Orlitsky was a quantitative analyst with the investment firm D.E. Shaw & Co. before joining the UCSD faculty in 1997. Previously, he was technical staff member at AT&T Bell Labs' Mathematical Sciences Research Center, after receiving his Ph.D. in electrical engineering from Stanford University in 1986.
The new center will be inaugurated on Wednesday, February 8, at 11 a.m. as part of a week-long workshop to be held in Calit2's recently-opened building on the UCSD campus.
"In addition to conducting the research itself, we will focus on collaborations with other leading researchers and institutions, and on introducing the UCSD and Calit2 communities to the most up-to-date information technology research," said ITA director Orlitsky, who organized the inaugural workshop that runs Feb. 6-10. "The roster of attendees participating in this inaugural workshop, and hopefully our future conferences, symposiums and short courses, will reflect a cross-section of international experts from both the academic and corporate research communities."
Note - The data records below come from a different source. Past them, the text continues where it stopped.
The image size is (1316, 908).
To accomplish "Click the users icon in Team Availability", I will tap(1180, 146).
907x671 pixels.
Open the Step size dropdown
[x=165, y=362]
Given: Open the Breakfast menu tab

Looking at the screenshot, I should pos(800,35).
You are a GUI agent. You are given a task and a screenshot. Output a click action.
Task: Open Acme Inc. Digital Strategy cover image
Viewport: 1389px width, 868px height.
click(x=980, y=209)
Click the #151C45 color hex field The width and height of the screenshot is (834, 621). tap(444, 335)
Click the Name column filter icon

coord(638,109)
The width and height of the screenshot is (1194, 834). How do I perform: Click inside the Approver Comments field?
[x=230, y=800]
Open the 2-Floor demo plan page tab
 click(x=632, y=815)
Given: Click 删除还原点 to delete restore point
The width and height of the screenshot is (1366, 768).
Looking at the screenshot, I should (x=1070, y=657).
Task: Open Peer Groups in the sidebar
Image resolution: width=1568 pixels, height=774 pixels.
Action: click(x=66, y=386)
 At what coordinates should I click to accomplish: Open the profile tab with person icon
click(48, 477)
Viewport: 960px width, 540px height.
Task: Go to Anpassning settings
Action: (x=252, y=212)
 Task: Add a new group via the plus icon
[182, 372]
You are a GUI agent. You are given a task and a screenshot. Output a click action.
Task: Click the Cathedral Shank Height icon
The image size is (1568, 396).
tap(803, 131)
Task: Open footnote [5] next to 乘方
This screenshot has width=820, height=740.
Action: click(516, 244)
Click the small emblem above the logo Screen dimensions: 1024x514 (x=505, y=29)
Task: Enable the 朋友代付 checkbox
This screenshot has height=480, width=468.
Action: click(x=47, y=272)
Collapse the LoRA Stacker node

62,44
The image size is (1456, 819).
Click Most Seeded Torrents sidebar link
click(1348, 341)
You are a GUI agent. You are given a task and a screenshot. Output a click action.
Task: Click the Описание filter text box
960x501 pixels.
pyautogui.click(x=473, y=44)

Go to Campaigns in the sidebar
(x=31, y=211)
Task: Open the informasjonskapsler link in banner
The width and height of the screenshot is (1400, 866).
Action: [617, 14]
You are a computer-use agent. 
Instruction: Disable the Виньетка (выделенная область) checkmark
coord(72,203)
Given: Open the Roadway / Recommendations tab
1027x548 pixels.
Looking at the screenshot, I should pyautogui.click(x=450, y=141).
Information theory is nothing new to the UCSD campus. It has flourished in ECE and other departments ever since it was propounded by mathematician Claude Shannon over fifty years ago. Early UCSD engineering professor Irwin Jacobs and professor emeritus Andrew Viterbi went on to found Linkabit and QUALCOMM, two companies that applied the concepts of information theory to digital communications - creating many innovations in the process, including third-generation CDMA cell-phone technology. Both Viterbi and Jacobs will participate in ITA's inauguration. (Viterbi in 1991 and ECE professor Jack Wolf ten years later won the IEEE Information Theory Society's highest honor, the Claude E. Shannon Award.)
Two ECE faculty members currently sit on the IEEE society's Board of Governors: Kenneth Zeger, and Alexander Vardy. Vardy also won the society's most recent best-paper award jointly with Ralf Koetter of the University of Illinois at Urbana-Champaign for their work on algebraic soft-decision decoding of Reed-Solomon codes.